Pig breeder Hunan New Wellful surged by the maximum permitted daily amount of 10 percent to close at 5.81 yuan in Shanghai.
In Shenzhen, Guangdong Wens Foodstuff Group, one of the country's largest pig breeders, advanced 3.66 percent to 21.54 yuan.
Such shares defied a global market rout caused by the escalating tensions and which dragged Shanghai's main index 3.39 percent lower at the close, while Shenzhen's index fell 4.49 percent.
"China's potential retaliatory moves mainly focus on farm products, providing a good chance for domestic producers to boost sales," said Zhang Gang, a strategist with Central China Securities.
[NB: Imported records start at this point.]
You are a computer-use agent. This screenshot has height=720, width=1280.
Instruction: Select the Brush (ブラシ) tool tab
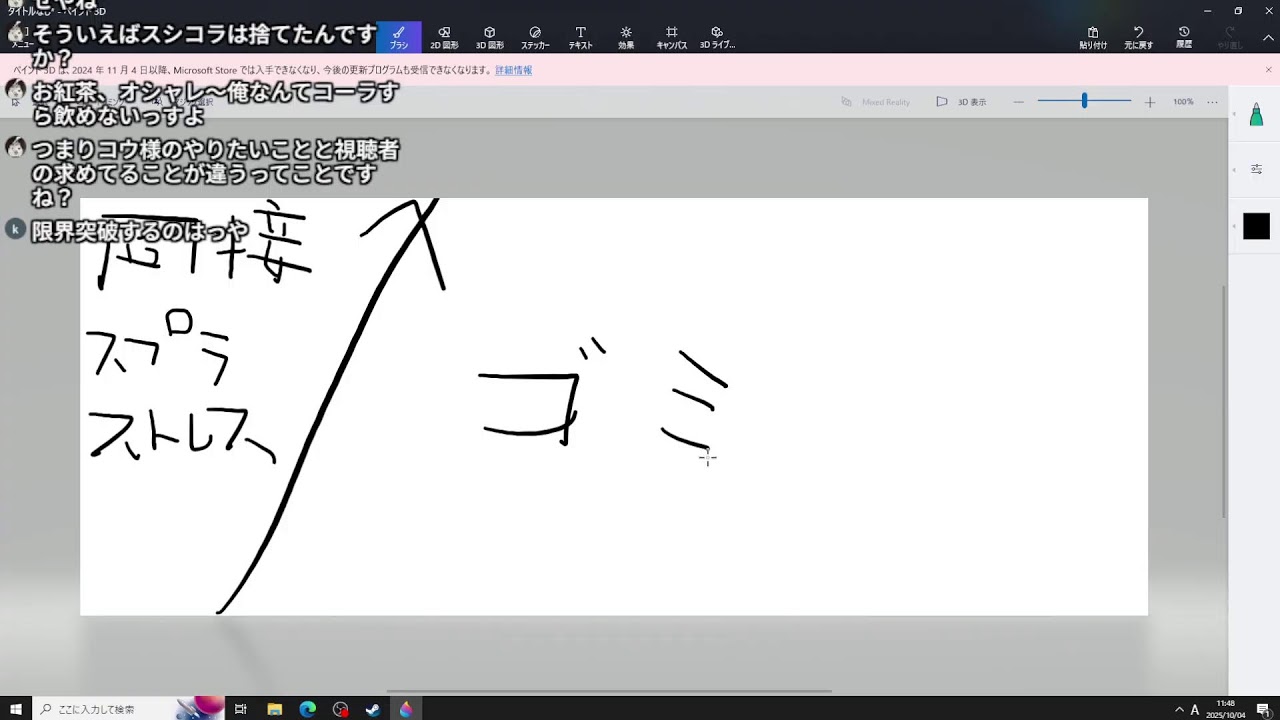click(399, 37)
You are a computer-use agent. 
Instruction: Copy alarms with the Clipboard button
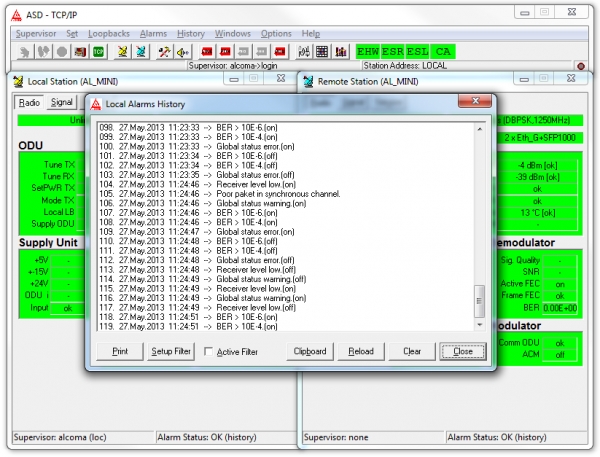tap(309, 352)
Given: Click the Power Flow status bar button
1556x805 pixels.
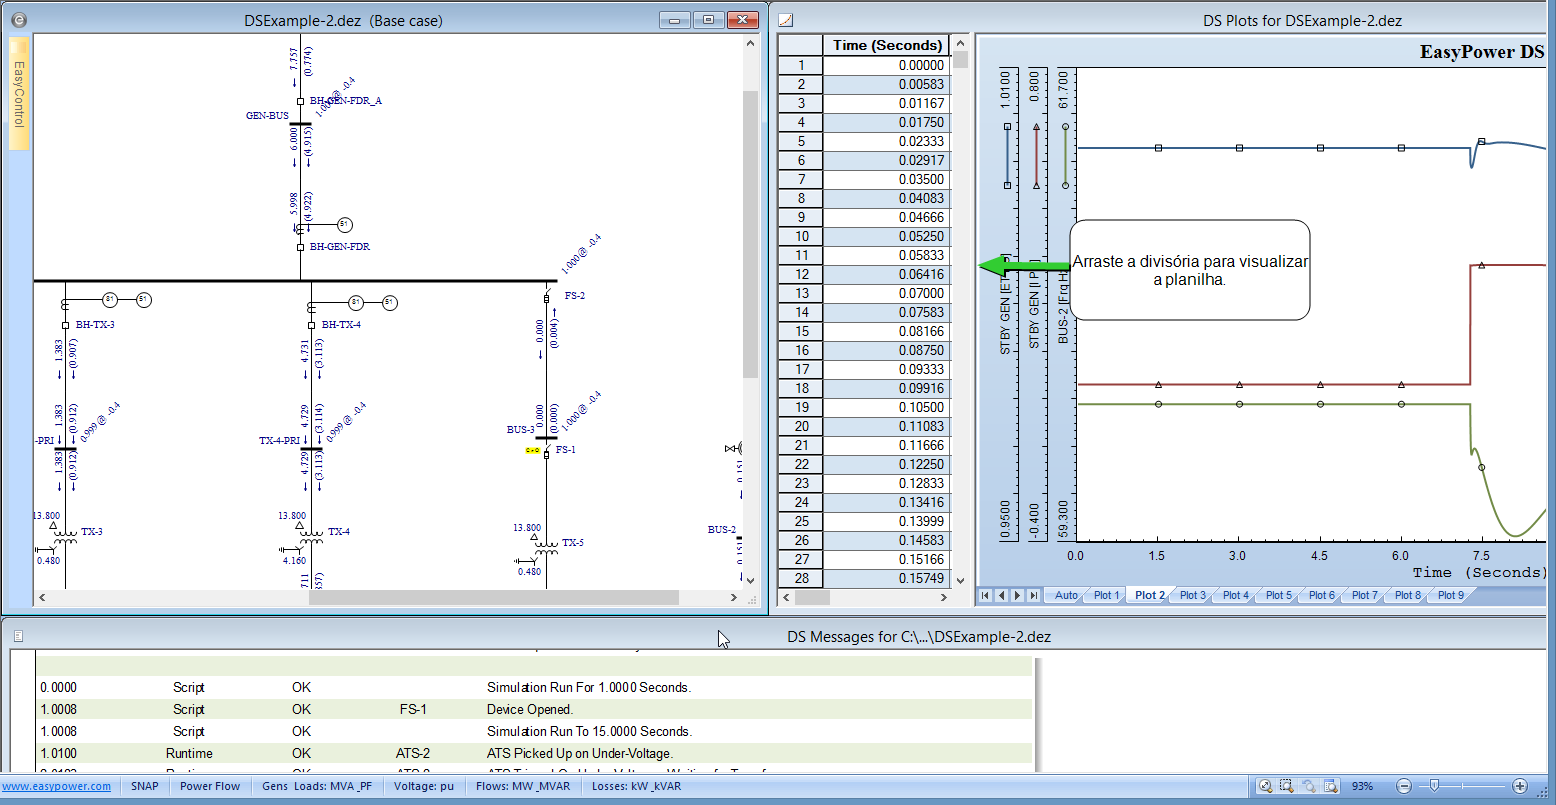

In Shanghai, Gansu Dunhuang Seed, a seed, cotton and food processing company, jumped 10 percent to 7.67 yuan, while Wei Long Grape Wine rose 1.38 percent to 16.17 yuan and Xinjiang Korla Pear gained 4.23 percent to 15.76 yuan.
But Hong Kong-listed WH Group, the world's largest pork producer and which acquired major US pork and hog producer Smithfield Foods five years ago, fell 5.17 percent to HK$8.98.
Zhang said the market turmoil may abate as the tit-for-tat US and Chinese moves remain tepid, aimed more at testing each other's mettle, and could result in a negotiated settlement.
"If China brings out soybeans or the Boeing deal, the trade war will escalate," Zhang said. (AFP)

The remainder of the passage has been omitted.